[Dataset records]
——————————

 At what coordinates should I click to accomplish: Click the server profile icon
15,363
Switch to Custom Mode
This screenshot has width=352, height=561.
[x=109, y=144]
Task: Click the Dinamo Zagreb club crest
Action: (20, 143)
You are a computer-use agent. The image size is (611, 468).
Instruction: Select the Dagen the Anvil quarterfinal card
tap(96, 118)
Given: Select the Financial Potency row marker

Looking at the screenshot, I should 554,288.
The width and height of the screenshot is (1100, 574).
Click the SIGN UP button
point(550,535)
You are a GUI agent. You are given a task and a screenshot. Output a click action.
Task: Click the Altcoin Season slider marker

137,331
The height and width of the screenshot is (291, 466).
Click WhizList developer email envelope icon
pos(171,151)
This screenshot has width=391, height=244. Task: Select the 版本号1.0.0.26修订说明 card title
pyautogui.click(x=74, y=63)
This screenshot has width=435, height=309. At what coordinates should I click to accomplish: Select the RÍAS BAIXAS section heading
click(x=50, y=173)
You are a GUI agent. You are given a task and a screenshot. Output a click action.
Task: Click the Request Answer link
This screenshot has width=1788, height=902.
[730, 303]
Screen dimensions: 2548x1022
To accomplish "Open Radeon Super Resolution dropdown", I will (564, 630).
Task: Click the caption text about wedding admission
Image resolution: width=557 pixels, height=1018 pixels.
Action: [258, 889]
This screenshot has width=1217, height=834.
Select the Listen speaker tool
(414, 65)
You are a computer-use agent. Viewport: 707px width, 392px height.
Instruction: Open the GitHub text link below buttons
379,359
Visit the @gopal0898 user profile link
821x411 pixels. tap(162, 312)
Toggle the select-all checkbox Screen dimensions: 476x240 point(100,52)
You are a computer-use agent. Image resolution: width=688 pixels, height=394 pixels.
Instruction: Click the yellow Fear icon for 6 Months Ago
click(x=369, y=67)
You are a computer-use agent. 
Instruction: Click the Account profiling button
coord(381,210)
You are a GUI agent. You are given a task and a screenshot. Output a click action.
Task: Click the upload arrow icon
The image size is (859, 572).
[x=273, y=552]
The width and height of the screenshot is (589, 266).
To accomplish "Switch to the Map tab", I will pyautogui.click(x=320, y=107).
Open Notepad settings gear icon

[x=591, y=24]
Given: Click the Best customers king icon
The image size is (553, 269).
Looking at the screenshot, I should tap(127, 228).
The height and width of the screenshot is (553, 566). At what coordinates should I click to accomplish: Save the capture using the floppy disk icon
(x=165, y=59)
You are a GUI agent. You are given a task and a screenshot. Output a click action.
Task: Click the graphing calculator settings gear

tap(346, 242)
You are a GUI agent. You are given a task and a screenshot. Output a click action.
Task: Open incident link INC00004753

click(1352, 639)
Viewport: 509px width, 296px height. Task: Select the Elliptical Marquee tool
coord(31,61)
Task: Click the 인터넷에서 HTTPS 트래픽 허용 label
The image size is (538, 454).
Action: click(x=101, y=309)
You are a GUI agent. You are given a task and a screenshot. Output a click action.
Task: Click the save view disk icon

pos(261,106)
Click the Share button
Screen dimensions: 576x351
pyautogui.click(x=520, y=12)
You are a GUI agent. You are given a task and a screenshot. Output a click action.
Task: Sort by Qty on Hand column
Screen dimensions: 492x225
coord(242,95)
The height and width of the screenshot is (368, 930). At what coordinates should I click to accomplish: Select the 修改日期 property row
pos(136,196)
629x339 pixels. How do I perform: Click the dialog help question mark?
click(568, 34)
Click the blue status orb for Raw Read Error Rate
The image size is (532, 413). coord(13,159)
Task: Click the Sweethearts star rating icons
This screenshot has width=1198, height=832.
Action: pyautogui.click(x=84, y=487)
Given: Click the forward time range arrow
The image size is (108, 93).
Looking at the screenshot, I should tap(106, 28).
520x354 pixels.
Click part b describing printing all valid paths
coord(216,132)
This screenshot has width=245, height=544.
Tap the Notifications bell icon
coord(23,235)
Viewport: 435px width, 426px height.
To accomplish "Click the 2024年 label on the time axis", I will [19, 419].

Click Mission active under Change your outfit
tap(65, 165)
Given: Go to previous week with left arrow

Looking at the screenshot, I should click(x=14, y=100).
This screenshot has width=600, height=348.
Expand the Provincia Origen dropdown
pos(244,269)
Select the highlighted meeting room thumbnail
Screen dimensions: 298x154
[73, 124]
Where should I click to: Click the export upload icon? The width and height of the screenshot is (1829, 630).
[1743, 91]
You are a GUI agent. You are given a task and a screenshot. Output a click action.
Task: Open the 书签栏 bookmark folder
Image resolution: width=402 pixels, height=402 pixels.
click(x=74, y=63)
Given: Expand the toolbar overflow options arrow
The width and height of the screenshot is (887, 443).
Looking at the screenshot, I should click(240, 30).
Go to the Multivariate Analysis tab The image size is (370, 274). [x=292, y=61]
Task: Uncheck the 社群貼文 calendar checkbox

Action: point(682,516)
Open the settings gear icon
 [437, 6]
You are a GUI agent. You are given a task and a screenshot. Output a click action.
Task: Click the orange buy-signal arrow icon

——————————

_Task objective_.
Repeat the data above exactly.

_Completed task_.
 At what coordinates should I click to accomplish: Click the server profile icon
15,363
Switch to Custom Mode
This screenshot has width=352, height=561.
[x=109, y=144]
Task: Click the Dinamo Zagreb club crest
Action: (20, 143)
You are a computer-use agent. The image size is (611, 468).
Instruction: Select the Dagen the Anvil quarterfinal card
tap(96, 118)
Given: Select the Financial Potency row marker

Looking at the screenshot, I should 554,288.
The width and height of the screenshot is (1100, 574).
Click the SIGN UP button
point(550,535)
You are a GUI agent. You are given a task and a screenshot. Output a click action.
Task: Click the Altcoin Season slider marker

137,331
The height and width of the screenshot is (291, 466).
Click WhizList developer email envelope icon
pos(171,151)
This screenshot has width=391, height=244. Task: Select the 版本号1.0.0.26修订说明 card title
pyautogui.click(x=74, y=63)
This screenshot has width=435, height=309. At what coordinates should I click to accomplish: Select the RÍAS BAIXAS section heading
click(x=50, y=173)
You are a GUI agent. You are given a task and a screenshot. Output a click action.
Task: Click the Request Answer link
This screenshot has width=1788, height=902.
[730, 303]
Screen dimensions: 2548x1022
To accomplish "Open Radeon Super Resolution dropdown", I will (564, 630).
Task: Click the caption text about wedding admission
Image resolution: width=557 pixels, height=1018 pixels.
Action: [258, 889]
This screenshot has width=1217, height=834.
Select the Listen speaker tool
(414, 65)
You are a computer-use agent. Viewport: 707px width, 392px height.
Instruction: Open the GitHub text link below buttons
379,359
Visit the @gopal0898 user profile link
821x411 pixels. tap(162, 312)
Toggle the select-all checkbox Screen dimensions: 476x240 point(100,52)
You are a computer-use agent. Image resolution: width=688 pixels, height=394 pixels.
Instruction: Click the yellow Fear icon for 6 Months Ago
click(x=369, y=67)
You are a computer-use agent. 
Instruction: Click the Account profiling button
coord(381,210)
You are a GUI agent. You are given a task and a screenshot. Output a click action.
Task: Click the upload arrow icon
The image size is (859, 572).
[x=273, y=552]
The width and height of the screenshot is (589, 266).
To accomplish "Switch to the Map tab", I will pyautogui.click(x=320, y=107).
Open Notepad settings gear icon

[x=591, y=24]
Given: Click the Best customers king icon
The image size is (553, 269).
Looking at the screenshot, I should tap(127, 228).
The height and width of the screenshot is (553, 566). At what coordinates should I click to accomplish: Save the capture using the floppy disk icon
(x=165, y=59)
You are a GUI agent. You are given a task and a screenshot. Output a click action.
Task: Click the graphing calculator settings gear

tap(346, 242)
You are a GUI agent. You are given a task and a screenshot. Output a click action.
Task: Open incident link INC00004753

click(1352, 639)
Viewport: 509px width, 296px height. Task: Select the Elliptical Marquee tool
coord(31,61)
Task: Click the 인터넷에서 HTTPS 트래픽 허용 label
The image size is (538, 454).
Action: click(x=101, y=309)
You are a GUI agent. You are given a task and a screenshot. Output a click action.
Task: Click the save view disk icon

pos(261,106)
Click the Share button
Screen dimensions: 576x351
pyautogui.click(x=520, y=12)
You are a GUI agent. You are given a task and a screenshot. Output a click action.
Task: Sort by Qty on Hand column
Screen dimensions: 492x225
coord(242,95)
The height and width of the screenshot is (368, 930). At what coordinates should I click to accomplish: Select the 修改日期 property row
pos(136,196)
629x339 pixels. How do I perform: Click the dialog help question mark?
click(568, 34)
Click the blue status orb for Raw Read Error Rate
The image size is (532, 413). coord(13,159)
Task: Click the Sweethearts star rating icons
This screenshot has width=1198, height=832.
Action: pyautogui.click(x=84, y=487)
Given: Click the forward time range arrow
The image size is (108, 93).
Looking at the screenshot, I should tap(106, 28).
520x354 pixels.
Click part b describing printing all valid paths
coord(216,132)
This screenshot has width=245, height=544.
Tap the Notifications bell icon
coord(23,235)
Viewport: 435px width, 426px height.
To accomplish "Click the 2024年 label on the time axis", I will [19, 419].

Click Mission active under Change your outfit
tap(65, 165)
Given: Go to previous week with left arrow

Looking at the screenshot, I should click(x=14, y=100).
This screenshot has width=600, height=348.
Expand the Provincia Origen dropdown
pos(244,269)
Select the highlighted meeting room thumbnail
Screen dimensions: 298x154
[73, 124]
Where should I click to: Click the export upload icon? The width and height of the screenshot is (1829, 630).
[1743, 91]
You are a GUI agent. You are given a task and a screenshot. Output a click action.
Task: Open the 书签栏 bookmark folder
Image resolution: width=402 pixels, height=402 pixels.
click(x=74, y=63)
Given: Expand the toolbar overflow options arrow
The width and height of the screenshot is (887, 443).
Looking at the screenshot, I should click(240, 30).
Go to the Multivariate Analysis tab The image size is (370, 274). [x=292, y=61]
Task: Uncheck the 社群貼文 calendar checkbox

Action: point(682,516)
Open the settings gear icon
 [437, 6]
You are a GUI agent. You are given a task and a screenshot. Output a click action.
Task: Click the orange buy-signal arrow icon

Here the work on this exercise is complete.